Майский теплый вечер плывет над маленькой деревней. Пахнет скошенной травой, в бочке с дождевой водой плавают травинки, пытается выбраться на сушу незадачливый комар. Слышится стук по железу, ленивый собачий перелай за дальними домами.
– Фе-е-едя! – громко зовет румяная полная женщина, вытирая испачканные в земле руки о передник. – Федечка, пора спать! Где ты там? Ох, певец, поет он…
– Пусть всегда-а будет солнце, пусть всегда-а… – Восьмилетний мальчик играет с котенком, бегая по примятой траве. Он весело напевает песенку звонким мальчишеским голоском, срываясь на хохот, когда котенок выполняет воздушные кульбиты, распушив рыжий хвост.
– Поцарапает кот дите, как пить дать, искалечит, – ворчит старик-сосед с худым недобрым лицом, выглядывая из-за полуразвалившегося забора.
– Пусть всегда-а будет… Ай!
Котенок отпрыгивает в сторону с шипением, мальчик потирает исцарапанную руку.
– Ты чего-о? – обиженно спрашивает мальчишка. – Рыжик, ты совсем уже обалдел? Мне же больно. Кого испугался-то…
– Марин, я вам крышу залатал, порядок, – громко окликает с крыши молодой парень с молотком в руке. – Теперь хоть потоп с небес, а вам нипочем. Что вам еще починить?
– Слезайте, Виктор, что вы там ночью можете еще чинить, – ворчит румяная женщина. – Деньги за комнату платите вовремя, а больше мне ничего не надо. Еще сорветесь с крыши на ночь глядя, вези его в больницу…
– Не в больницу, а еще хуже будет, – ворчит сосед из-за забора. – Вот чую, что будет все плохо. Гроза впереди… Конец света наступит, чую я…
– Хватит вам каркать, как вас там, Фабиан Кириллович, – ворчит Марина. – Что вы сюда таскаетесь вечно и ворчите из-за углов? Пугаете кошмарами – меньше надо вам новостей всяких по телевизору смотреть. Смотрите лучше мультики или комедии. Идите к себе уже. Дома-то у вас, наверное, тоже дела есть свои…
Она недовольно косится на старичка. Вот ведь надоел – всегда появляется неизвестно откуда и начинает ворчать или комментировать все, что она делает. А где живет, не понять, отнекивается и бормочет под нос. Наверняка ходит сюда из соседней деревни, чтобы на нервы действовать. Марина видит в траве яркий желтый шарик – детская погремушка в виде солнышка. Не Федина, ее-то сын уже вырос из такого.
– Слезайте, Виктор, сорветесь! Я погремушку нашла, это ваша Влада потеряла?
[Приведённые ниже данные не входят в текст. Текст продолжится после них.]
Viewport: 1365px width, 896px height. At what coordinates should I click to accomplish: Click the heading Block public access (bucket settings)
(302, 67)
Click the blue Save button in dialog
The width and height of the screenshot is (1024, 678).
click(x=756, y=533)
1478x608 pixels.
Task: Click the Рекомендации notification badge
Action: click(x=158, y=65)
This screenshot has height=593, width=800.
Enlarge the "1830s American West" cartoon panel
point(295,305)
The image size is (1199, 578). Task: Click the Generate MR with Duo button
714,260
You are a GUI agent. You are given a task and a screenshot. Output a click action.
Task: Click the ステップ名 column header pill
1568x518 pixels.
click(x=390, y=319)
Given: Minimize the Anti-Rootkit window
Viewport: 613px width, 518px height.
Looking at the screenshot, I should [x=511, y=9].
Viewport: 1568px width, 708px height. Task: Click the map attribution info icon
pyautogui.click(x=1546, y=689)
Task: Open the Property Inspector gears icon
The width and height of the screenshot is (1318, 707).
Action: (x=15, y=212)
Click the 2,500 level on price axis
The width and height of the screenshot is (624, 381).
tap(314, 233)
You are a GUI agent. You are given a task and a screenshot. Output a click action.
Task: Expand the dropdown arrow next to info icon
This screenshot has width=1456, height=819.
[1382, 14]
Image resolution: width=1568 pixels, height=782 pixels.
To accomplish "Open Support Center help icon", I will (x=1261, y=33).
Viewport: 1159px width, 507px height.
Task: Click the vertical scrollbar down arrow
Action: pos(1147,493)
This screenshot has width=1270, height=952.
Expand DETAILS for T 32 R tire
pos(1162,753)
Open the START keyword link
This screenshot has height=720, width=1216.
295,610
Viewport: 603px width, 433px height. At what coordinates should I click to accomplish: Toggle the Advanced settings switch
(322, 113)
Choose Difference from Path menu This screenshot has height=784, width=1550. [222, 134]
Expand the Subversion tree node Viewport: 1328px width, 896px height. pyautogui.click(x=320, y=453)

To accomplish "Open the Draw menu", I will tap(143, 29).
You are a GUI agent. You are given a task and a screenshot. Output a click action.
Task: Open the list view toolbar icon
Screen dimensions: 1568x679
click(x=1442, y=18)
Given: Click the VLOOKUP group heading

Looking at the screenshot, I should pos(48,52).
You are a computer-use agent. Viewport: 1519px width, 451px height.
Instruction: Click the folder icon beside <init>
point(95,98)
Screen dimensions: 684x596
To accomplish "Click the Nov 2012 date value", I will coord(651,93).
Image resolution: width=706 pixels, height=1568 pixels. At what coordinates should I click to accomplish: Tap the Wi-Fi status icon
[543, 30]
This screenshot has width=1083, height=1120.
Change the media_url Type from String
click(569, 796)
Парень мягко спрыгивает с крыши на землю, берет погремушку в свои руки, благодарно улыбается. – Спасибо, Марин! Да, это доча моя растеряша…
– Бросается хорошими игрушками, – ворчит женщина, качая головой с легкой завистью.
Повезло этой Оле, с которой Виктор приехал из города. Она-то городская, изнеженная, все для нее в деревне непривычное, а парень у нее странный. Не то чтобы накачанный, как спортсмены, а просто сильный. А она, Ольга… Она как посмотрит, так будто на рентгене просветит. Такая юная, а глаза будто у старухи. Вот к таким-то красивые парни и липнут, не оторвешь. И ребенок у них тоже странный, эта Влада. Маленькая девочка, а как посмотрит – так и мурашки по коже.
– Федя, ремнем получишь! – сердито прикрикивает Марина на сынишку, и тот, схватив в охапку котенка, недовольно шаркает сандалями по деревянному крыльцу.
Над Горяевкой вечереет. Закат уже прогорел, как угли в костре, только над самым горизонтом тлеет темно-оранжевая полоска. Небосвод темно-синий, притихший, будто перед ночной грозой.
– Олька, вы с Владочкой потеряли солнце, – Виктор, поигрывая погремушкой, подходит к девушке, которая, держа на руках ребенка, с тревогой всматривается в сумрачную даль. – Держи! И вообще, вам обеим спать пора.